El erotismo no se limitaba a las ingenuas desnudeces ofrecidas por los pornógrafos. Joyce hacía retratos detallados en latín macarrónico de las prostitutas que frecuentaba. Para hacerse recordar por el amado Dalí, Lorca dibujó una doble aureola alrededor de la propia foto en formato de postal que le enviaba. Sobre aquel pedazo de papel podían materializarse delicados equilibrios. Cioran manda a su amante una postal desde Toledo –«Volver a París es absurdo, España debería haber sido mi patria»– con los indulgentes saludos de su esposa a pie de página. La postal podía preparar encuentros importantes, Eliot invitaba a Joyce, siempre sin blanca, a tomar el té con un mecenas. Cuando Fernanda Pivano, que estaba traduciendo Adiós a las armas, recibió una postal firmada por Hemingway –«Estoy en Cortina, me gustaría verla»– pensó que se trataba de una broma. Pero cuando le llegó una segunda –«Si no quiere venir a Cortina, voy yo a Turín, pero tengo que hablar con usted»– comprendió que era verdad.

También los secretos podían atravesar el estrecho ojo de aguja de una postal. En su correspondencia, Gide, durante la ocupación alemana, llamaba a los demás escritores con los nombres de sus personajes de novela.

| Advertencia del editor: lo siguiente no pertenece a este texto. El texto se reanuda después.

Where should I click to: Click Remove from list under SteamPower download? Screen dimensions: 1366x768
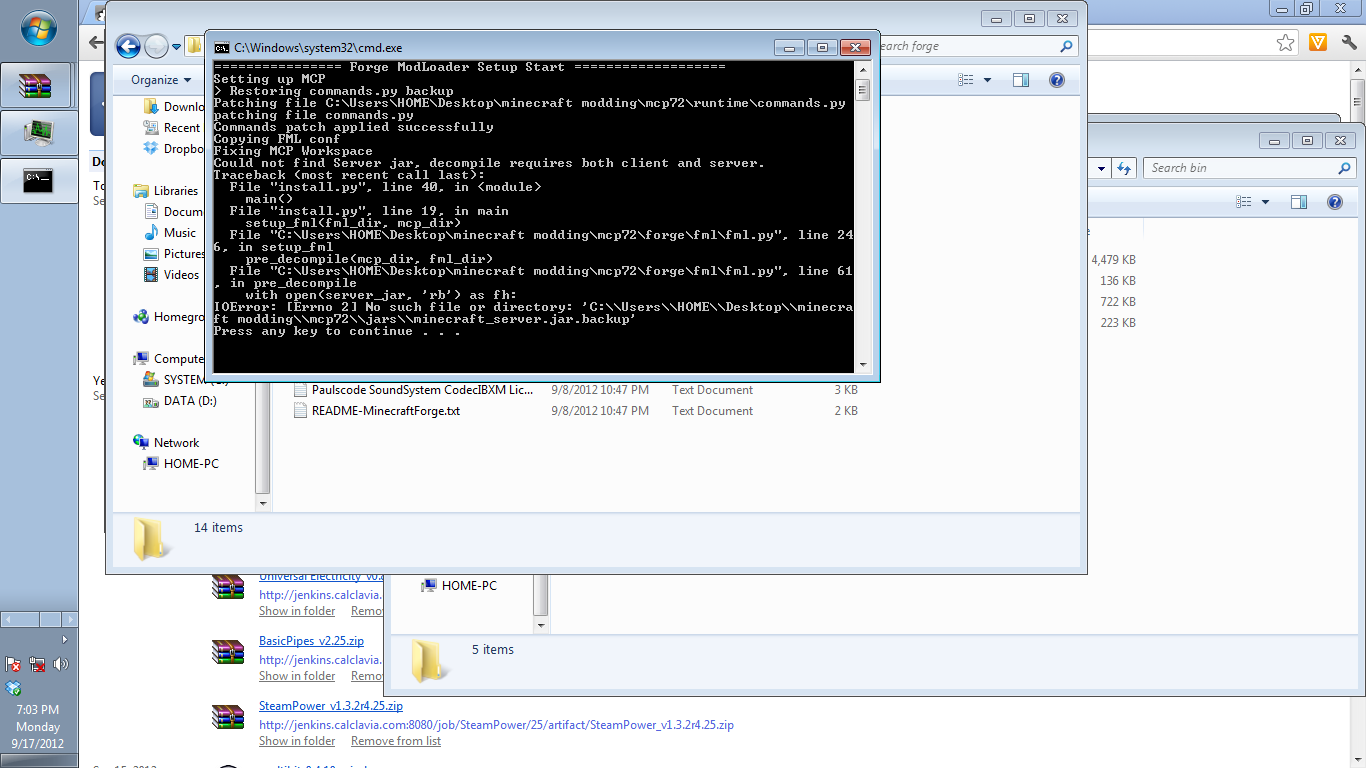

Otras veces al escritor se le designaba con total transparencia como el tío G., y a Valéry con P. V. Pero había también quien, como Pavese, no se tomaba demasiado en serio aquella oposición veleidosa y escribía en una postal: «¿Cuándo te mandan al destierro a ti?». Por supuesto, el amigo, asustado, quemaba en el acto aquel provocativo mensaje.

Durante la Primera Guerra Mundial un gran tráfico de postales unía a los soldados con la retaguardia. Malaparte se las mandaba a los conmilitones caídos para que fueran depositadas «sobre la fosa cubierta de nieve». En el dorso de las postales de propaganda contra el prusiano Guillermo II, Apollinaire describía un cuadro de la vida en la trinchera: «Me temo que no estaremos mucho tiempo en este sucio país lleno de moscas, declives baldíos y granadas. Cómo echo de menos el sector 59… Claro que aquí las noches son fabulosas, fantásticas». Pero había también quien, como Maccari, echaba de menos los tiempos de la marcha sobre Roma y a partir del 1 de octubre mandaba todos los días una postal a Flaiano con la frase: «¡El 28 de octubre se acerca!».

Las escabrosas palabras de un desconocido podían herir a un autor en apariencia acorazado como Waugh: «Una crítica ha conseguido deprimirme: la postal de un hombre que me ha escrito: Su Retorno a Brideshead es una extraña forma de mostrar que el catolicismo es una respuesta a todo. Hace pensar más en el beso de la Muerte». Un típico lapsus freudiano hizo creer a Schnitzler que era anónima la postal en la que se le advertía que su amante lo traicionaba con un actor de la troupe. En realidad, la denuncia iba firmada por su padre.

Y también la muerte encuentra su lugar en las postales, como en la que envió bajo nombre falso D’Annunzio a los diecisiete años, ansioso por llamar la atención, a la Gazzetta della Domenica, anunciando su propio fin después de una caída de caballo. El poeta astrólogo Max Jacob, en una postal a Camus, destinado a desaparecer en un accidente de coche, cometió un desliz memorable: «No sé por qué le dicen que va a morir usted de forma trágica». Pero la mejor postal es la que envió Hemingway, poco antes de suicidarse, a un amigo: «¡En cualquier caso nos lo hemos pasado en grande!».